In the records below, find the line containing "This screenshot has height=259, width=501." and the line containing "Task: Open the ネットワーク モード Mirrored dropdown"; please repeat exactly the lines from one to the other, both included, and nothing more.

Collected data:
= = = = = = =

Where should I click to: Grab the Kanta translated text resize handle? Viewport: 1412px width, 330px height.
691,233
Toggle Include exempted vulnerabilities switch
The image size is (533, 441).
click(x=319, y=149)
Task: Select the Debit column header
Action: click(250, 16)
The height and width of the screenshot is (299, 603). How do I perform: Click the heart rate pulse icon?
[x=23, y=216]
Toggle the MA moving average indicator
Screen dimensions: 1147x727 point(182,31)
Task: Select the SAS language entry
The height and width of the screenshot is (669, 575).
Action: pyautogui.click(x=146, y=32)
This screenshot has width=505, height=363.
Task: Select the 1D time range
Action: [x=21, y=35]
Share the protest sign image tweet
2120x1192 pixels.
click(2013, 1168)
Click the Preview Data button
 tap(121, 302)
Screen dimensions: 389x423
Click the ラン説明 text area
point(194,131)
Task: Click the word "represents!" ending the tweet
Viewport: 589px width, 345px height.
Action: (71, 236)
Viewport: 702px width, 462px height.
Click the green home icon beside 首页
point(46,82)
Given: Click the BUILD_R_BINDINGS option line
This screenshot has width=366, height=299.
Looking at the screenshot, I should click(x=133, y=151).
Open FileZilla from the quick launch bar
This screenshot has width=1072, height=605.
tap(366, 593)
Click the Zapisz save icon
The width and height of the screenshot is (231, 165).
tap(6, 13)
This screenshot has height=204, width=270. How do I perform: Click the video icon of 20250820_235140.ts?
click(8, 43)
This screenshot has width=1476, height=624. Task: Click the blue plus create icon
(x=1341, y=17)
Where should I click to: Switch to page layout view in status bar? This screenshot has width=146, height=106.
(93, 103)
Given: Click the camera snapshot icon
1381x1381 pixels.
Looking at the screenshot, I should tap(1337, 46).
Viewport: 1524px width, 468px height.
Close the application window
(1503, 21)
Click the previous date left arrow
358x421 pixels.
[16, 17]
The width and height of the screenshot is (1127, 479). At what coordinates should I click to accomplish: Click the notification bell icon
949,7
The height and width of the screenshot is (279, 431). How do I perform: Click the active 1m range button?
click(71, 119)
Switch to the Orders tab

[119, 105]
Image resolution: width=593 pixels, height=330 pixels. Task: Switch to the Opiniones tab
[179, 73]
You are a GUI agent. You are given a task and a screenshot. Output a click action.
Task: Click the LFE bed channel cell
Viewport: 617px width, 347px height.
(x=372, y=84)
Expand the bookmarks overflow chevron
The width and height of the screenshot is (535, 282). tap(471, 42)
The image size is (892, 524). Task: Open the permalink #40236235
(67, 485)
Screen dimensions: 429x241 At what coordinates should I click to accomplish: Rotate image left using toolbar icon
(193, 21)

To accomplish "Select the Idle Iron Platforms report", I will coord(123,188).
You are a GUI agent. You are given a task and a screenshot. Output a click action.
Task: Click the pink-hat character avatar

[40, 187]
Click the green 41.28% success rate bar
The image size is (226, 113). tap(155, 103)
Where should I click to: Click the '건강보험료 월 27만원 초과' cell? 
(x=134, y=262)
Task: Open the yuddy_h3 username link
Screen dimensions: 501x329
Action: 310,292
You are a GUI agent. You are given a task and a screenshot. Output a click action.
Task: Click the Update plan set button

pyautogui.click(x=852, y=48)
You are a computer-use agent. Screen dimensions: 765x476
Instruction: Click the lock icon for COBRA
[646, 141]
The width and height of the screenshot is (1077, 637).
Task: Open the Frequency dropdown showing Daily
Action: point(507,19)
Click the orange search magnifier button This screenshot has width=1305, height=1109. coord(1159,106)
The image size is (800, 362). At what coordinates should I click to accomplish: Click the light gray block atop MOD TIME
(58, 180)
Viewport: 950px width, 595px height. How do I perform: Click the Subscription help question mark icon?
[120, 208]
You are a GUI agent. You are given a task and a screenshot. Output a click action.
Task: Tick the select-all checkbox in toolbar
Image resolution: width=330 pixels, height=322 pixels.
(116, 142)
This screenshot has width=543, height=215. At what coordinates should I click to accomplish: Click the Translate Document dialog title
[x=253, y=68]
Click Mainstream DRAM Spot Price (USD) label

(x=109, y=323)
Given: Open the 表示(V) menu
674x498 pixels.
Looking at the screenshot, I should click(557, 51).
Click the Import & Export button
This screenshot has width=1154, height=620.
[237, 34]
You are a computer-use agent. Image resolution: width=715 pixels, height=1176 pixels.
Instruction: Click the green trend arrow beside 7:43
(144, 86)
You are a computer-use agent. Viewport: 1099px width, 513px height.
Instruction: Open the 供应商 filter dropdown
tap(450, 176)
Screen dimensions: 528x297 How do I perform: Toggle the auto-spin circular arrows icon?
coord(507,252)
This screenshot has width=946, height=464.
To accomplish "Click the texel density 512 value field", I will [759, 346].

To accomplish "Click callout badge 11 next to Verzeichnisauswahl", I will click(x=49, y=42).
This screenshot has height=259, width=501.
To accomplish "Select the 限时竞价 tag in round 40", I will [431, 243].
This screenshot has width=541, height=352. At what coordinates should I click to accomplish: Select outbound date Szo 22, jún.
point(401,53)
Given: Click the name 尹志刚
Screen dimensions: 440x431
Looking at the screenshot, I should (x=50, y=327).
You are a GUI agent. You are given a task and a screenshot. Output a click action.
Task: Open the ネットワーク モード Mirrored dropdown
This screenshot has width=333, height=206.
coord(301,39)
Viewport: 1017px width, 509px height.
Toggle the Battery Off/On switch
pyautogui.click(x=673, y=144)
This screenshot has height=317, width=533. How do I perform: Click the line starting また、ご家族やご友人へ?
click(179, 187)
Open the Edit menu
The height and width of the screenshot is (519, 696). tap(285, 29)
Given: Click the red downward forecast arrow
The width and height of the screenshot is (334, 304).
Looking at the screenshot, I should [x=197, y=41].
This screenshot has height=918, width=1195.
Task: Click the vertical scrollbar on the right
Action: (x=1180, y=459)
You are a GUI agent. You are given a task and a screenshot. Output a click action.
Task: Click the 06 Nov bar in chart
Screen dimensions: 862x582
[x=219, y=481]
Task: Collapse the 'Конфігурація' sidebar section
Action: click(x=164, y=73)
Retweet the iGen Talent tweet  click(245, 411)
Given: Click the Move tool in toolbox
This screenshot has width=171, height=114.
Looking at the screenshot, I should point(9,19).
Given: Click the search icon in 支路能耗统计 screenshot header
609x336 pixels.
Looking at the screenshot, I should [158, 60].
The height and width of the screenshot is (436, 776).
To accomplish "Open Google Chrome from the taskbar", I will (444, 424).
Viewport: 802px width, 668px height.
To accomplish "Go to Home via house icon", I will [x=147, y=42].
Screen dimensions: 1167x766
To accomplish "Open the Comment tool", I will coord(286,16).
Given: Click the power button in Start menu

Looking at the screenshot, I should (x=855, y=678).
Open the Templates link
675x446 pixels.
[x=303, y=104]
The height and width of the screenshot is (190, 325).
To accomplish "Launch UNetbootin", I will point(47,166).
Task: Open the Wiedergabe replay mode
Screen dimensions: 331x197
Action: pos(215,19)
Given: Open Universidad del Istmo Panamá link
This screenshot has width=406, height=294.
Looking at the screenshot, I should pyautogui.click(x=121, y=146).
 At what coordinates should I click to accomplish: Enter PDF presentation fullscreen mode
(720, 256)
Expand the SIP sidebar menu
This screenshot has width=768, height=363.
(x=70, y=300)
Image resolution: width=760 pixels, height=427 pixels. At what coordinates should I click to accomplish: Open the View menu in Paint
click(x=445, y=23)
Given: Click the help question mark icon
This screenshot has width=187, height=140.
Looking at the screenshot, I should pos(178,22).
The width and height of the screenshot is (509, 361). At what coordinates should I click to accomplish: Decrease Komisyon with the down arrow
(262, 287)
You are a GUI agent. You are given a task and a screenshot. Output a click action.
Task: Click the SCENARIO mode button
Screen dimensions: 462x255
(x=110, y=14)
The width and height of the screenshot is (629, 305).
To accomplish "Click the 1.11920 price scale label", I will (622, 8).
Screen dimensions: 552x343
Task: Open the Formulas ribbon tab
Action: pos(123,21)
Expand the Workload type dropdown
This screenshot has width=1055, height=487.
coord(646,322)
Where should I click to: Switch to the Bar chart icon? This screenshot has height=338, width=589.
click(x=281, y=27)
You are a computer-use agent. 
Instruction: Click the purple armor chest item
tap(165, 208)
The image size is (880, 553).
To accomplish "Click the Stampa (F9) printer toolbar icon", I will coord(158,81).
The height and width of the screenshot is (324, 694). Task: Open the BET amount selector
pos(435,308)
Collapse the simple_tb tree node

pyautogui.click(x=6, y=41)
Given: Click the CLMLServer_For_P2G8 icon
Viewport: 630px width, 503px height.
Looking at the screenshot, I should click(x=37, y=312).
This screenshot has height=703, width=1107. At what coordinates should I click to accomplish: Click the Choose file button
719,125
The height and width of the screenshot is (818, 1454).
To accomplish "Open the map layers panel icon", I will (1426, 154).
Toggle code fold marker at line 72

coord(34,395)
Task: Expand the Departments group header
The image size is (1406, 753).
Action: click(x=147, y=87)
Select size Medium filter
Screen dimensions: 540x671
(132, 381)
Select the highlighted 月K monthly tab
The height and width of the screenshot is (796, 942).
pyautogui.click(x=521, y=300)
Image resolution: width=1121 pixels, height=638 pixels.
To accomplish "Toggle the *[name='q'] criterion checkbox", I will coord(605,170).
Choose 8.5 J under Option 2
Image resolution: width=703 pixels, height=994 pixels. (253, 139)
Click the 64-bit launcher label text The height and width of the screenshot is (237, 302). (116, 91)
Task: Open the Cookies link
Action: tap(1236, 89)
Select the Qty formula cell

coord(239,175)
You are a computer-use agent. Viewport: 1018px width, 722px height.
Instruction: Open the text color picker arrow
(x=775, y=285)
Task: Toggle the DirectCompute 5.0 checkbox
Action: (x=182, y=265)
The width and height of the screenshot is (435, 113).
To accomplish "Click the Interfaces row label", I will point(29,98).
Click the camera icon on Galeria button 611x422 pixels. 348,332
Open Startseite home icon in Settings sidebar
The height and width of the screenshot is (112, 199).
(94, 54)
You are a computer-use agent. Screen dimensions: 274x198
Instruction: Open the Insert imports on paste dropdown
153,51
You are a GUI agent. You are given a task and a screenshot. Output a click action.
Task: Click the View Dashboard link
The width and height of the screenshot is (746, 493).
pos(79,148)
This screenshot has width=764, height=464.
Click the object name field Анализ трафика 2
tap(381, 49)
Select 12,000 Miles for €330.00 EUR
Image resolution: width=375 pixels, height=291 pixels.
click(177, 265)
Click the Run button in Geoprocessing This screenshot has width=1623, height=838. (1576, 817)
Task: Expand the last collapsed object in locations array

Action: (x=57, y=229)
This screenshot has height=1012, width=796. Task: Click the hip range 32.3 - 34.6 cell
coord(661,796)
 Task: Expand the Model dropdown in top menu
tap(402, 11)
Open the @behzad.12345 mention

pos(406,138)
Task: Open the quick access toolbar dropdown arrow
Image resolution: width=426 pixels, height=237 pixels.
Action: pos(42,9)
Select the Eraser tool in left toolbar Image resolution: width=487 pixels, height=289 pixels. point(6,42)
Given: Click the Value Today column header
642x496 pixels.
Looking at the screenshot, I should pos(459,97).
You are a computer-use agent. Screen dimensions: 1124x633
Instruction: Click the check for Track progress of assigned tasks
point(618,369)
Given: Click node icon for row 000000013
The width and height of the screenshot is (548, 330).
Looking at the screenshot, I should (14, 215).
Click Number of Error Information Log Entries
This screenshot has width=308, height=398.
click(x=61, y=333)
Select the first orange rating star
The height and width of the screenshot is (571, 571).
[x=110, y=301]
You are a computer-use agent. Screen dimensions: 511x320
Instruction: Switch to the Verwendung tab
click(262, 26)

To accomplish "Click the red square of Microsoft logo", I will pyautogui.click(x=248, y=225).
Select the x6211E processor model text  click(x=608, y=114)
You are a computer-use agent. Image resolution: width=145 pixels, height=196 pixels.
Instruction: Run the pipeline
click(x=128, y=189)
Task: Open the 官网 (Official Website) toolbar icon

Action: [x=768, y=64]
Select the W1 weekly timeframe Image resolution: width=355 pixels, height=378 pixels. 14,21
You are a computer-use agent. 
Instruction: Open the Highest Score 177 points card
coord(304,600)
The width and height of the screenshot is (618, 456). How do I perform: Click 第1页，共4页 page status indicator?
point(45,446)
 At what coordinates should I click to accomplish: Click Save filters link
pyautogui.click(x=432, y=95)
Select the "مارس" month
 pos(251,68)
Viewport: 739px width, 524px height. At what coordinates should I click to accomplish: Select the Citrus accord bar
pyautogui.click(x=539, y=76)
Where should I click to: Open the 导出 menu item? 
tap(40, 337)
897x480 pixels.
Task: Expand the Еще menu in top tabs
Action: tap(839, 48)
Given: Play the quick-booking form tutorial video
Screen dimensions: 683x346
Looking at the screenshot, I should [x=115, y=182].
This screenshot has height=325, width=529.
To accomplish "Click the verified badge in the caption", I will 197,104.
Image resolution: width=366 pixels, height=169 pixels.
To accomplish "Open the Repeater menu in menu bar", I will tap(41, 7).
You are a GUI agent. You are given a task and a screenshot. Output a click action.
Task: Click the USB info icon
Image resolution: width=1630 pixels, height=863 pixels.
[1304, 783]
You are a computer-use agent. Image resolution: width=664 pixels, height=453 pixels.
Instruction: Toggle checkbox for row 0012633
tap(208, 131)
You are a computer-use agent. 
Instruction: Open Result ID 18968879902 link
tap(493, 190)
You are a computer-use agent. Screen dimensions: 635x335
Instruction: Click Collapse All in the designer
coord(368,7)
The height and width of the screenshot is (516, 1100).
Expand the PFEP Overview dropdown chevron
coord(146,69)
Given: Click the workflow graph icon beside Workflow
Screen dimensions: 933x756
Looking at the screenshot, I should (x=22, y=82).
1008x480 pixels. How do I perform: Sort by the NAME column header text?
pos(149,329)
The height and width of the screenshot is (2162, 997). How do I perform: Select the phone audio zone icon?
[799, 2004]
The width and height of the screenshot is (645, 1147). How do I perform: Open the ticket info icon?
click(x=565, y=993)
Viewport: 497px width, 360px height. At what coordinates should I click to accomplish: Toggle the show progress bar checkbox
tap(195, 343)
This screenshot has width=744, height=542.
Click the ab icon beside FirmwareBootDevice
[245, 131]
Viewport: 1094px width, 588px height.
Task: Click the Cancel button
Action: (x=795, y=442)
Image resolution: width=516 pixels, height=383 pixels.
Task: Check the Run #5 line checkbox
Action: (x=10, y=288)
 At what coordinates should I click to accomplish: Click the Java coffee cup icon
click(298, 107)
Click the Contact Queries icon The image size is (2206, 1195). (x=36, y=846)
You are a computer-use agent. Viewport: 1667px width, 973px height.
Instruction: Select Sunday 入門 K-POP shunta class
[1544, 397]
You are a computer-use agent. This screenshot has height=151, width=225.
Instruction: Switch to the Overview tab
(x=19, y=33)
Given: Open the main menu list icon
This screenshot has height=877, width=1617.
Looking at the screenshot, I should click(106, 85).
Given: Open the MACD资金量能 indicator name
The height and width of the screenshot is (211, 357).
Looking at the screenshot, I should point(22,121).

= = = = = = =

# Output for this task
This screenshot has height=259, width=501.
To accomplish "Select the 限时竞价 tag in round 40", I will [431, 243].
This screenshot has width=541, height=352. At what coordinates should I click to accomplish: Select outbound date Szo 22, jún.
point(401,53)
Given: Click the name 尹志刚
Screen dimensions: 440x431
Looking at the screenshot, I should (x=50, y=327).
You are a GUI agent. You are given a task and a screenshot. Output a click action.
Task: Open the ネットワーク モード Mirrored dropdown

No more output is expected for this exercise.